I'm not looking for love, that has never been my goal. I want to keep moving up the corporate ladder in the design world, doing the job I love. On my off time I spend it with my favorite girls and I keep a steady stream of men flowing. I've never been a swinger or a multiple partner girl, I'm more of a serial monogamist, and that's how I intend to keep it. I don't want kids and I love my job more than men, but not more than sex.
I watched my best friend stay celibate for a long time. I saw how difficult it was for her to accept a man into her life again, much less back into her bed. I don't want to have to go through that. I'll just keep doing what I've always done, sit back and wait for another guy to catch my eye until I decide I'm finished with him because I don't need anyone who could hurt me again. I've been down that road, and as far as I'm concerned, men are only good for one thing, okay...possibly two.

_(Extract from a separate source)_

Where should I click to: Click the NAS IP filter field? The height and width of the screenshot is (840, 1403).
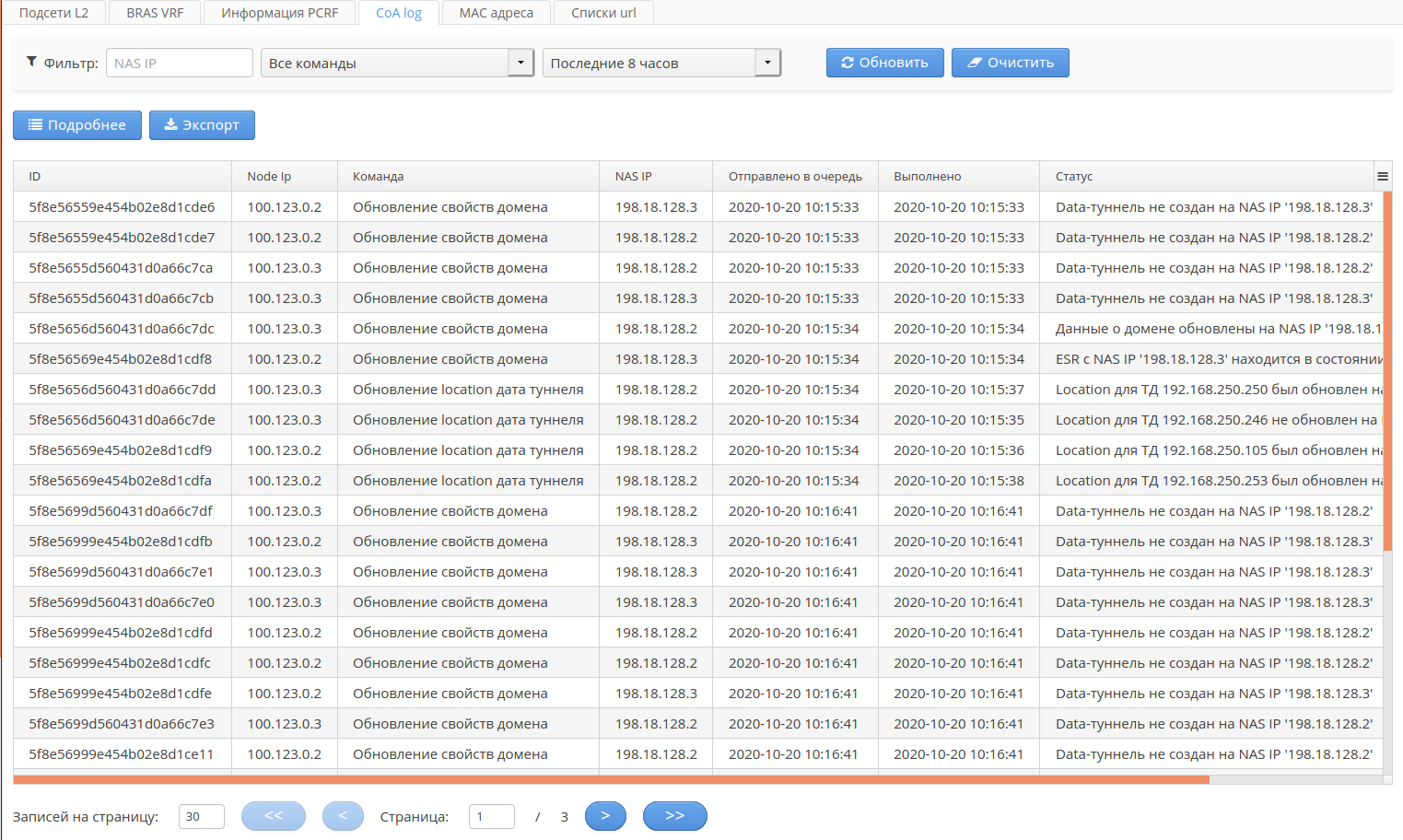pyautogui.click(x=180, y=63)
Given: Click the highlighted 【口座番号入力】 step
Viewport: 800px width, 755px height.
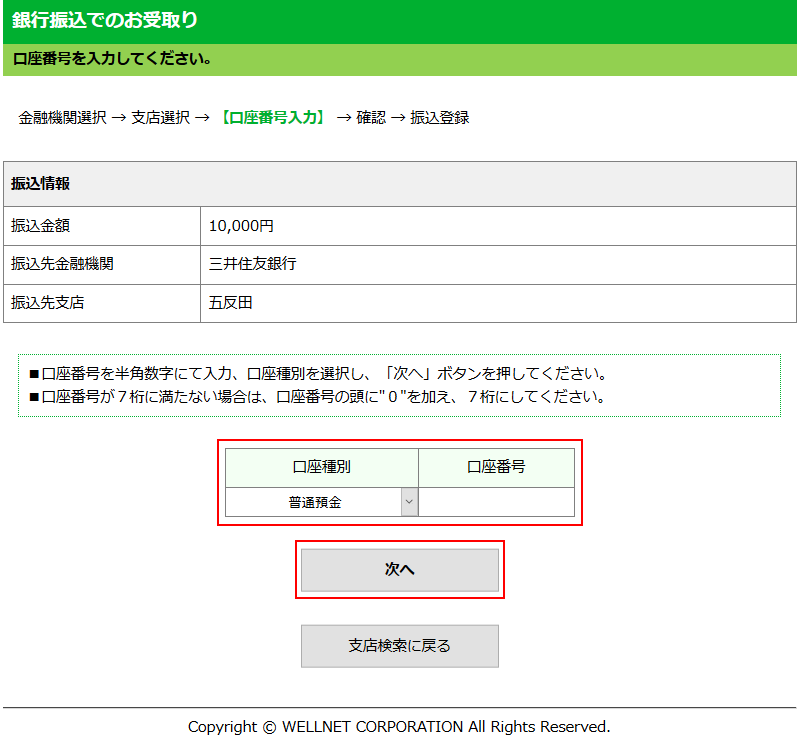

While innocently hanging out with my best friend, my eye is caught by a spectacular specimen of the male species, but he's someone who's got access to my inner circle. After playing with his chiseled body for a while, I move on. Only this time, it's harder for me than I thought it would be. I run into him everywhere and at the weirdest places. Running into him socially is one thing, I expected that. But damn, this man seems to be hiding around every corner, and doing a stellar job of ignoring me when he sees me.
Do I stay away, or do I try to make a relationship work? My heart and head are conflicted but my body is fully aware of what it wants from Phil whenever he's near.